What the exercise asks: Reproduce exactly, leaving out pictures, each line from the one holding "Select the Move tool in main toolbar" through the final line of the listing, and add nothing.

Records for this exercise:
*** Block opens ***
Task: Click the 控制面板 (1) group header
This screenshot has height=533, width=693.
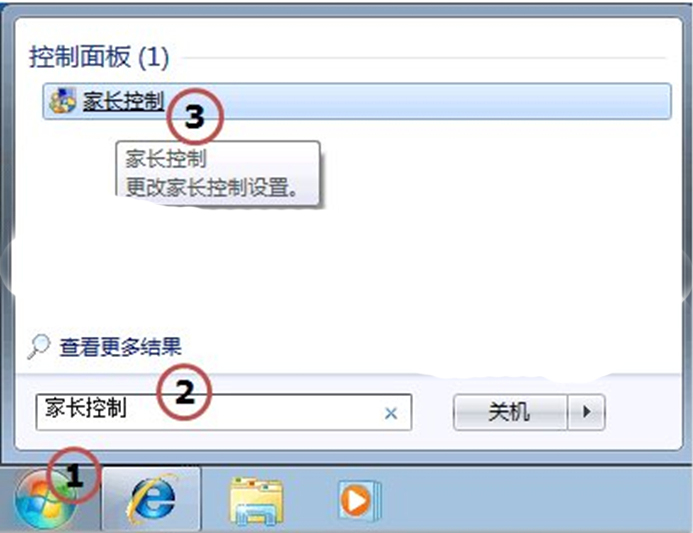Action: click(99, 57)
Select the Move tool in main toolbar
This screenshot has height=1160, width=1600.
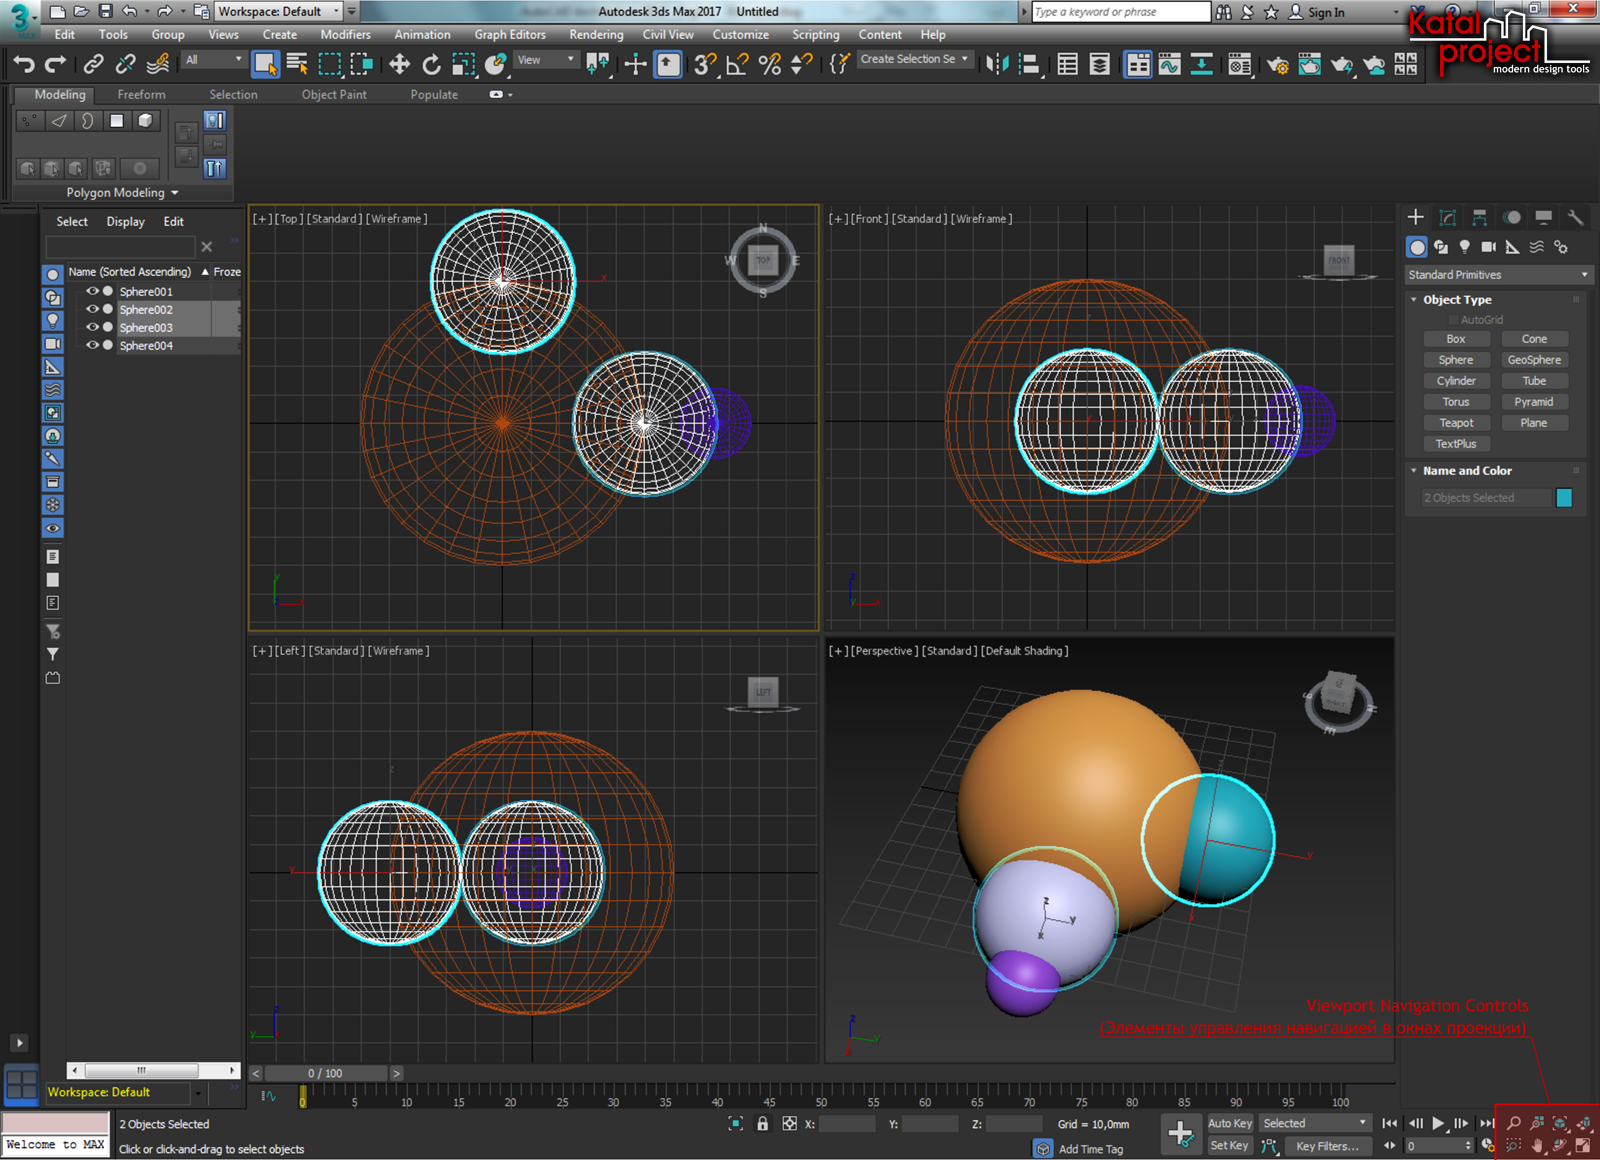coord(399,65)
*** Block closes ***
Answer section:
Select the Move tool in main toolbar
This screenshot has height=1160, width=1600.
coord(399,65)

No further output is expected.